History of the Stations of the Cross
A travel report dating from 384 by the Spanish nun Egeria constitutes the oldest source for the practice in Jerusalem of following the stages of the road Jesus took carrying the cross from Pilate’s palace to the hill of Golgotha. Egeria accurately described what she saw and what was significant for her. In later times chapels arose at the stopping places, the stations of this pilgrimage, initially marked only by simple inscriptions.
Returning Crusaders introduced the custom in Europe. The Franciscans saw it as their mission to promote this form of devotion, and series of paintings depicting moments on the way of the cross started appearing in ever more parish churches. Initially the subjects and the number (from five to forty-three) varied. Gradually a series of fourteen stations became definitive. Nine of those are borrowed from the biblical passion story and five originate in folk tradition (Jesus meets his mother, Veronica wipes the face of Jesus and Jesus falls three times). In the meantime, the series was extended by two stations: the deposition and the entombment. In order to give expression to the intrinsic and mysterious connection between death and (new) life, an additional, fifteenth station came into use in the twentieth century: the resurrection.
Making the meditative rounds along the stations often takes place on Fridays during the forty days of preparation for Easter (the period of Lent), and especially on Good Friday. Fragments from the passion story are read, as well as short prayers and meditations that connect the sufferings of Jesus with current forms of suffering. Art Stations of the Cross breaks through the walls of church buildings and returns the pilgrimage to the streets.
text: Klaas Holwerda
art – passion – compassion – justice
Art Stations of the Cross is a contemporary pilgrimage in the heart of Amsterdam, one of the world’s busiest crossroads.
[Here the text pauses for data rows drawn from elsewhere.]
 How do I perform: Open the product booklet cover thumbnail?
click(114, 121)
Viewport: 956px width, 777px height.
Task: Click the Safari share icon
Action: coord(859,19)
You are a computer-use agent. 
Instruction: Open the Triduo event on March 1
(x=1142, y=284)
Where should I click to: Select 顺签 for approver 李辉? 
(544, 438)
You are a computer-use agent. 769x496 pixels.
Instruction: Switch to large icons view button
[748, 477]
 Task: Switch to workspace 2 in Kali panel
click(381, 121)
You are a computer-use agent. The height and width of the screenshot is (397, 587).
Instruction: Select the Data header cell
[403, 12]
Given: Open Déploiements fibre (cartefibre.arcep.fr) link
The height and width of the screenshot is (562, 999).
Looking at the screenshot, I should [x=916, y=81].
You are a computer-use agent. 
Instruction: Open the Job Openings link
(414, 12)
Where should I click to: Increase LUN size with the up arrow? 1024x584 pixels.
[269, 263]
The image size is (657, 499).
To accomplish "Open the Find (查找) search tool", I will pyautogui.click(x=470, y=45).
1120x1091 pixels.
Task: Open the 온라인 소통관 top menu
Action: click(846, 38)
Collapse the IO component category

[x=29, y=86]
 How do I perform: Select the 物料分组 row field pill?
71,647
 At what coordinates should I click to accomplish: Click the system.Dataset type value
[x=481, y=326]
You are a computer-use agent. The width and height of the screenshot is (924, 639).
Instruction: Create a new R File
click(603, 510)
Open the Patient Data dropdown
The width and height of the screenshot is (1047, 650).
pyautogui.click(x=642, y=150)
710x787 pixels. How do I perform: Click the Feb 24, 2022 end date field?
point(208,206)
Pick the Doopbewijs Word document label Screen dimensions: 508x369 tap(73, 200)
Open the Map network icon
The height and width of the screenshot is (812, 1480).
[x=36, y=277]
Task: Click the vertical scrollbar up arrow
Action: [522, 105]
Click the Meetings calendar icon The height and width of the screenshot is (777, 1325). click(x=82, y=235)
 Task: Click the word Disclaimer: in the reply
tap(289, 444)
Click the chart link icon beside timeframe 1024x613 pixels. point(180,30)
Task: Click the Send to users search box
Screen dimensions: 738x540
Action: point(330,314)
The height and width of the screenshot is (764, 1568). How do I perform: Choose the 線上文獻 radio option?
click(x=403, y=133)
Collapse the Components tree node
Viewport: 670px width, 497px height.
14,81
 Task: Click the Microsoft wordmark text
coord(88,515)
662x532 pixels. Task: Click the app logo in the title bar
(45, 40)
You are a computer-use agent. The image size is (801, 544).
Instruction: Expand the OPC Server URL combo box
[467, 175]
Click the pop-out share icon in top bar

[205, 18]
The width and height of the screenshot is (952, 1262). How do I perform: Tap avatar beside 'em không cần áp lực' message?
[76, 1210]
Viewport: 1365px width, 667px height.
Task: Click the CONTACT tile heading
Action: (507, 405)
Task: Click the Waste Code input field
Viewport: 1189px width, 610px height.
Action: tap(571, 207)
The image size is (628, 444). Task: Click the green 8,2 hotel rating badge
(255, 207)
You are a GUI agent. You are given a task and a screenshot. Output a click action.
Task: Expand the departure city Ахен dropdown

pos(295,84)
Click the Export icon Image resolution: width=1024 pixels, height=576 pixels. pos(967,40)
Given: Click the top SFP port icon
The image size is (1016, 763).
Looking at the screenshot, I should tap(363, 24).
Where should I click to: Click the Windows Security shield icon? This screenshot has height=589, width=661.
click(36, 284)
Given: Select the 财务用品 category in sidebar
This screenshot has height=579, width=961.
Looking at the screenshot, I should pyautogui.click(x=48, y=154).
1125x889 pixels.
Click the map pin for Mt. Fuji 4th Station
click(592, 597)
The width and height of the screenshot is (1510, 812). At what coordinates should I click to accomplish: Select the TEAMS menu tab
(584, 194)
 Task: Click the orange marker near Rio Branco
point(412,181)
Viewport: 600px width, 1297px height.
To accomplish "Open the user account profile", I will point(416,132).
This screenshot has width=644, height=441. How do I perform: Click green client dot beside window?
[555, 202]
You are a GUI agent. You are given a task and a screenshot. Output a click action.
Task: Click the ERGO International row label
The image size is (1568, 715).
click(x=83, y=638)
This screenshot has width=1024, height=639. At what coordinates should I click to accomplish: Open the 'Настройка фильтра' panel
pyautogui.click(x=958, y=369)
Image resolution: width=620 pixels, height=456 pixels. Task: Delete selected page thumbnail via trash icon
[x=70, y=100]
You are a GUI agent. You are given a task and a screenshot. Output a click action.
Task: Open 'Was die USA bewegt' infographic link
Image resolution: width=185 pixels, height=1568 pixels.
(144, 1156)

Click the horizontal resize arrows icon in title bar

This journey along fourteen stops offers a modern revival of an ancient liturgical tradition, in which leading artists give a present-day reflection on Jesus’ road to the cross. Initiated by Professor Aaron Rosen and the Rev. Dr. Catriona Laing, Art Stations of the Cross has taken place in London (2016), Washington, DC (2017) and New York (2018), each time with a new selection of artworks particular to that city.
Art Stations of the Cross zooms in on Amsterdam as a city of water with its harbor and its canals that traverse the city’s center. Of old, the patron saint of Amsterdam is Saint Nicholas, protector of sailors; hence, the route of the stations starts inside the Basilica of Saint Nicholas and ends in the Oude Kerk (Old Church), originally named Saint Nicholas Church. Water lends our capital great beauty, but it can also – as in the Bible – stand for evil. This evil, hatched out behind the stately facades of canal houses and executed in dark alleys, has caused much harm in the lives of the people who fall victim to it.
In this pilgrimage, the water that flows through Amsterdam’s veins stands symbolically for the water problems of our world. A number of works address the plight of refugees for whom water forms a life-threatening barrier. Other works link water with the decline of the oceans, with the plastic that poisons the seas and its reefs, and the threat of rising water and advancing tsunamis. Or with slavery and world trade, in which greed all too often sets the tune. The same applies to trafficking and the sex industry. Art Stations of the Cross seeks to connect suffering in its many manifestations with Jesus’ heavy road from his conviction to Golgotha. It lays bare the underbelly of our world so that we can begin to relate to our world in new ways.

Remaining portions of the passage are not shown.